La collaboration entre l’OTAN et Airbus accélère. Ce jeudi 9 octobre et vendredi 10 octobre, Radmila Shekerinska, secrétaire générale déléguée de l’OTAN est en déplacement à Toulouse dans les locaux d’Airbus. Depuis la visite du secrétaire général de l’OTAN, en juillet dernier, les liens pour développer l’industrie de la Défense européenne se renforcent.
C’est une visite discrète mais hautement symbolique dans le contexte international actuel. La secrétaire générale adjointe de l’OTAN, Radmila Shekerinska est en déplacement à Toulouse ce jeudi 9 octobre et vendredi 10 octobre.
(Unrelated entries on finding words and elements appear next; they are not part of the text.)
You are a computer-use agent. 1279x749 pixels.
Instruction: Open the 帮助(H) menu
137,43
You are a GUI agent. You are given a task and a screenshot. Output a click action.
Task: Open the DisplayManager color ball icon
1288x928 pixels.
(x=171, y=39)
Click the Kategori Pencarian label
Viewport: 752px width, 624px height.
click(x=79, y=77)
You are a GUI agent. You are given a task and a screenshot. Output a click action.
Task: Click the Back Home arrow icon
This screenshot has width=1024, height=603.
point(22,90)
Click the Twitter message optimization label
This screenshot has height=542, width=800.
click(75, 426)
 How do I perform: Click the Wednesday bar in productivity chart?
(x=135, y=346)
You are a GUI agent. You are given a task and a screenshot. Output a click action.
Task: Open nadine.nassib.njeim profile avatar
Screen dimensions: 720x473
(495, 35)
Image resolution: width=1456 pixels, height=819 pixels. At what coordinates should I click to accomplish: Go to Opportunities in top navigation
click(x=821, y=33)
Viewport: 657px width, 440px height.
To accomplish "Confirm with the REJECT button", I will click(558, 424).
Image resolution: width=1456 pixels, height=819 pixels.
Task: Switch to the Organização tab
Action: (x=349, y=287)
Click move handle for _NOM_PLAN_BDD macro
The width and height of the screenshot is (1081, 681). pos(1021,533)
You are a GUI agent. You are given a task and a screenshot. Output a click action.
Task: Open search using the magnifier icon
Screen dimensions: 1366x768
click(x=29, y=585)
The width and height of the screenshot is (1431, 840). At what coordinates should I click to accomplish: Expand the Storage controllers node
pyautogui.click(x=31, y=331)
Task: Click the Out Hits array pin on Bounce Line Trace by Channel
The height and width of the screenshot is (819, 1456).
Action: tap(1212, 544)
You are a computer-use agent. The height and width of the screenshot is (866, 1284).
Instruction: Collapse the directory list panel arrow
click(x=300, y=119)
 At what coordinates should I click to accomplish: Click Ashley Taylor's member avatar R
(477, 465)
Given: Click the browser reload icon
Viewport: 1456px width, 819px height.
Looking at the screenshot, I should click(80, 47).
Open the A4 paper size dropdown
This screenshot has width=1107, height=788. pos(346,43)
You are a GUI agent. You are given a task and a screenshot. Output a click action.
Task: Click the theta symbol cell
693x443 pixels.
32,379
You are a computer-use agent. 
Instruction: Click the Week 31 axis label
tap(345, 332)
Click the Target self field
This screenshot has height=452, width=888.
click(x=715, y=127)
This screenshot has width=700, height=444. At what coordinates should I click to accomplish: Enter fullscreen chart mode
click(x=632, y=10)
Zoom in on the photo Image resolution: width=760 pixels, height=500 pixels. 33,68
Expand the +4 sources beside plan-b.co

Pendant deux jours, elle visitera Airbus et rencontrera ses dirigeants.
La presse n’a pas été conviée lors de cette venue et il est difficile d’en connaître le contenu exact, une chose est sûre Airbus et l’OTAN travaillent à renforcer encore un peu plus leur collaboration dans le domaine de la défense.
Il faut dire que la pression militaire n’a jamais été aussi forte sur les pays de l’OTAN, entre la guerre en Ukraine et les survols de drones inconnus au-dessus de différents pays européens qui se sont multipliés ces dernières semaines.
Le 1er juillet dernier, le secrétaire général de l’OTAN, Mark Rutte, s’est déjà rendu à Toulouse, où il a rencontré les dirigeants d’Airbus afin d’encourager une collaboration plus étroite avec l’industrie de défense.
Invité au Airbus Top Executive Forum, il a rappelé que l’OTAN et l’avionneur européen partageaient un objectif commun, à savoir garantir la sécurité et la prospérité dans l’ensemble des pays membres de l’Alliance.
« Nous poursuivons le même but : assurer la prospérité et la sécurité de nos économies et de nos sociétés, que ce soit en Europe ou en Amérique du Nord », avait déclaré Mark Rutte, avant d’ajouter qu’il était essentiel, compte tenu de l’évolution rapide de l’environnement de sécurité, que l’OTAN et le secteur privé travaillent main dans la main face à la montée des menaces dans le monde.
Dans son allocution, Mark Rutte avait rappelé le besoin urgent de développer la défense de pointe.
Il ne saurait y avoir de défense forte sans une industrie de défense forte
Mark Rutte, secrétaire général de l’OTAN, 1er juillet Toulouse
Le géant de l’aéronautique européen contribue à ses efforts de défense avec notamment l’A400M et l’A330 MRTT (avion de ravitaillement et de transport). Deux A330 MRTT, avions militaires de pointe, ont en effet été commandés par l’OTAN en juin dernier. Ils devraient être livrés en 2028 et 2029 par Airbus.
Ces achats visent à renforcer l’autonomie stratégique européenne et les capacités de défense collective des pays de l’Alliance.
Des efforts qui vont encore s’accentuer. Cet été, les Alliés ont convenu au sommet de la Haye de porter à 5% la part de leur PIB consacrée aux dépenses de défense.
L’OTAN appelle ainsi, le secteur privé comme Airbus à innover et à monter en capacité afin que les pays de l’Alliance puissent atteindre les objectifs capacitaires ambitieux fixés par l’Alliance et qu’ils soient en mesure de protéger le milliard de personnes vivant sur leur territoire.
Du côté d’Airbus on partage les même inquiètudes et le besoin d’accélerer les programmes militaires. Le 25 mars 2025, le président du conseil de surveillance d’Airbus, René Obermann, lançait un avertissement plus qu’inquiètant et tirait la sonnette d’alarme dans un entretien avec le journal allemand « Handelsblatt ». Selon lui, on sous-estime la possibilité rapide d’un conflit sur l’OTAN.
« Je suis convaincu que les pays de l’Otan sont beaucoup plus proches d’un conflit militaire avec la Russie que ne le pensent actuellement de nombreux responsables », avait déclaré le 25 mars 2025, René Obermann.
Chez les experts de la défense, on estime généralement qu’une attaque russe sur un pays membre de l’Otan pourrait intervenir à partir de 2029. « Cela pourrait être nettement plus rapide », avait estimé René Obermann dans cet entretien publié le 25 mars 2025 dans le journal allemand « Handelsblatt ».